Eugene England, “Obedience, Integrity and the Paradox of Selfhood” quoted in Dialogues With Myself, pp. 35
Brandon Habermeyer,
Great quotes. I am sort of a quote junky, so these will be good to add to my stash.
Well in that case, if you’re interested, send me your email and I’ll send you an arsenal of cool quotes I’ve been gathering over the years 🙂
I listened to that same podcast, Matthew. Thanks for bringing it up here.
The reason the Improvement Era quote is best known is because there was never a retraction issued.

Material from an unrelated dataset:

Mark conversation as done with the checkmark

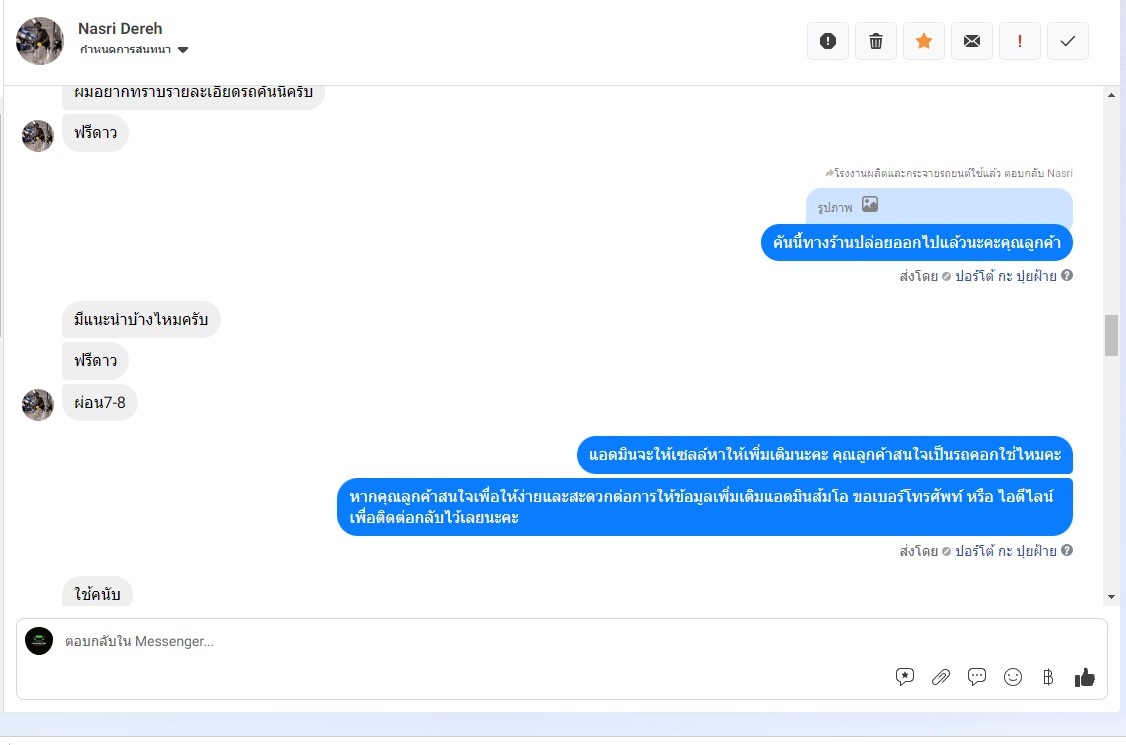pyautogui.click(x=1068, y=41)
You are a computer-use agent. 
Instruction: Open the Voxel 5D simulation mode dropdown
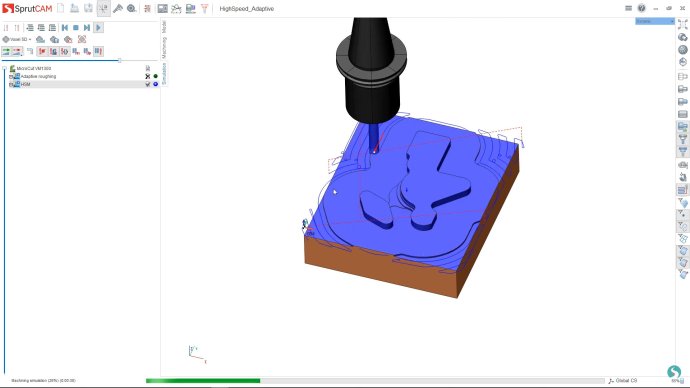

President George Albert Smith rejected the sentiment in a private letter, but should have issued a correction on the front page of the Improvement Era’s next issue, if he were serious about correcting this message to the general membership.
Or he could have addressed it specifically in his next conference address.
Unfortunately, this leaves us with the situation that though President GAS apparently disagreed with the sentiment of allowing his thoughts to dictate the thoughts of the membership, he didn’t think it important enough to let the membership know.
One can only wonder why that would be.
Also, President GAS’s failure to issue a public correction led to President Eldon Tanner’s rephrasing of the same sentiment in a late 1970’s General Conference talk, I believe, in which he said that when the leaders have spoken, the debate is over.
It is no wonder Church members tend to view this as the case. It has been repeated twice in official Church forums and has never been retracted publicly or officially.
Link this to the frequently heard mantra of “follow the prophet” and “God will never allow the prophet to lead the church astray,” and the results on the beliefs of the general church membership regarding the infallibility of church leaders would seem to be ineluctable.
Good points.
I also feel that a more public response would have been appropriate. For me, like you, it does not end there. I desire the Church as a whole, general authorities included, to be more open to and encourage free thought. I think that we have some people in high places that are compassionate towards the idea, but I think we also have those (a majority still) that are against it.
The leadership of the Church has a hard task, because they can truly shift the scales, for “better” or “worse”. I put better or worse in quotes, because that is ultimately subjective to each member of the Church. Some members are offended by the concept of free thought after a General Authority has spoken on a matter, because it breaks their narrative of the Church. If you study the history of the Church and its teachings/doctrines you will see that reality/history is telling a story that is foreign to what is found in the Church curriculum. I think that the majority population of the Church still follows the traditional narrative and so when GAs speak they speak in a way as to communicate with the majority.
That being said, I feel that the Church is transitioning at a relatively quick level to be more inclusive of history, more open to alternative thinking, and adapt to technology (internet). Why? Because information is coming fast and furious.
There is a simplicity that is alluring to members of any organization in the concept that a select few have all the answers (see Givens quote above). Due to that desire for simplicity the obedience model is upheld by its members just as easily as its leaders.